This Document is all about my backing up strategy.
Overview
Noah's Ark is the homelab's overarching backup and data-protection strategy. The name reflects the core principle: before any disaster strikes, everything critical must already be safely aboard. This document defines storage mediums, backup services, tier assignments, schedules, and retention policies.
Storage Mediums
Three physical storage mediums are used across the backup infrastructure. Each has a defined role and is not interchangeable.
NVMe (Ephemeral / Fast Scratch)
NVMe drives are used exclusively for operating system volumes, VM boot disks, and short-lived cache. They are explicitly not a backup target. TrueNAS and other storage VMs may have NVMe visibility for performance purposes, but no long-term backup data is written here.
- ✅ OS & boot volumes
- ✅ Cache and write-intent logs
- ❌ Long-term backup data
- ❌ Replicated datasets
HDD (Primary Backup Storage)
Spinning hard drives are the primary medium for all backup workloads. The current deployment is a 2×4 TB external HDD enclosure attached to the Proxmox Backup Server VM.
- ✅ PBS datastores
- ✅ TrueNAS bulk datasets
- ✅ Cold archive copies
- Higher capacity-to-cost ratio makes this the default for retention-heavy tiers
S3 (Offsite Object Storage)
S3 is the offsite layer of the backup strategy. It provides geographical separation from the physical homelab. Used for encrypted, versioned remote copies synced from local backup services.
- ✅ Offsite DR copy (Gold and Platinum tiers)
- ✅ Immutable/versioned bucket policies for ransomware resistance
- ✅ Lifecycle rules to tier cold data automatically
- ❌ Not a primary backup destination — always a sync target from local
Storage Services
Proxmox Backup Server (PBS)
PBS runs as a VM on Proxmox, managed with HA between pve-1 and pve-2 via Ceph. The VM has:
- 32 GB NVMe (OS/config disk — Ceph-backed for HA migration)
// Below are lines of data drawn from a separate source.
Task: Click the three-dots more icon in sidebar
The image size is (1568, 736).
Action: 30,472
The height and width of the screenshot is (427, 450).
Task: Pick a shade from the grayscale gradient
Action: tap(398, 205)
- 2×4 TB HDD via external enclosure (backup datastore — direct-attached to
pve-2)
⚠️ Known HA Limitation — Datastore Availability After Failover
Problem: The HDD enclosure is physically connected to pve-2. If pve-2 fails and the PBS VM migrates to pve-1, the VM starts successfully but the /datastore mount is unavailable because the drives are no longer accessible. PBS enters a degraded state.
Assessed options:
| Option | Feasibility | Notes |
|---|---|---|
| Accept manual recovery | ✅ Practical | Drive reconnection to pve-1 or manual pve-2 restart; suitable if RTO > 1 hour |
Expose drives via iSCSI from pve-2 |
✅ Recommended | pve-2 runs a lightweight iSCSI target (e.g. tgt or scst); PBS VM mounts over the network — works regardless of which hypervisor runs the VM |
| Move datastore to Ceph RBD | ⚠️ With caveats | Solves availability but writes backup data into the same Ceph cluster being backed up — not ideal, defeats the independence principle |
| Dedicated physical backup node | ✅ Long-term ideal | Removes the HA dependency entirely; PBS runs bare-metal on a dedicated machine with local drives |
Current recommendation: Implement the iSCSI approach as a medium-term fix. Target the HDD enclosure from pve-2 using tgt, connect the PBS VM via an iSCSI initiator, and mount as a block device. This makes the datastore network-addressable and removes the physical attachment constraint.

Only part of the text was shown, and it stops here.